TO DO —
A - Name every element that the ocean chemistry passage says is measured.
B - In the ocean chemistry passage, what are the isotopes compared to?
C - Mark each statement yes or no against the ocean chemistry passage, and quote the words that decide it: (i) Thorium and protactinium are extremely insoluble. (ii) Helium isotopes are measured to find the mixing rates of deep ocean waters. (iii) Someone tried the dry ice jetpack on a jellyfish.

Much of what we are setting out to do is simply the chemical characterization of the region. We are exploring the ocean using chemistry. We can’t see the scarce sinking particles, but trusty old thorium and protactinium can. They are extremely insoluble. Every time they encounter a particle, they stick to it. We exploit this simple characteristic to provide rare accounts of rates in the ocean. Just by measuring protactinium and thorium, we can calculate how fast particles are sinking through the water, how much dust is entering the water column, how fast different elements are being removed from the water at the seafloor, and more. It’s almost incomprehensible that two obscure elements can teach us so much.
These isotopes are the oceanographer’s equivalent to the Hubble telescope.
They help us see where we cannot. We measure thorium and protactinium to tell us input and removal rates. We measure helium isotopes to trace hydrothermal plumes in the deep ocean. We measure radium and actinium isotopes to determine the mixing rates of waters in the deep ocean. None of these processes are discernable by eye, yet all are crucial for understanding the chemical and physical state of the entire ocean.
So we continue to wait to make our measurements and do our science until we can depart. The void is filled by lighthearted scientific arguments, whether or not we could make a jetpack for one of the massive hordes of dead jellyfish floating around the boat. The idea is that you could throw a bit of dry ice underneath the jellyfish, which would then sublimate, expand, and rise out of the water, taking the jellyfish with it.
Ultimately, no one ever tried it. Who wants to do an experiment where you can just see the answer with your own eyes?

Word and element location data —
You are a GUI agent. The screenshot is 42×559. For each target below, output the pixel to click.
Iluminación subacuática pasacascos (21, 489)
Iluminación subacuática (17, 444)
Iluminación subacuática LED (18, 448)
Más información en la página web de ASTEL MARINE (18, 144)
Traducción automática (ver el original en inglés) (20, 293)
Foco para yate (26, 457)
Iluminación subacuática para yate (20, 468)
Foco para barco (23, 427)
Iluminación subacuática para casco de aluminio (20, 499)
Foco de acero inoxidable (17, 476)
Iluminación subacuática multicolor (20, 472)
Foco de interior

ANSWERS FOR THIS EXERCISE —
A - Thorium, protactinium, helium, radium, actinium

B - The Hubble telescope

C -
(i) Yes: "They are extremely insoluble."
(ii) No: "We measure helium isotopes to trace hydrothermal plumes in the deep ocean."
(iii) No: "Ultimately, no one ever tried it."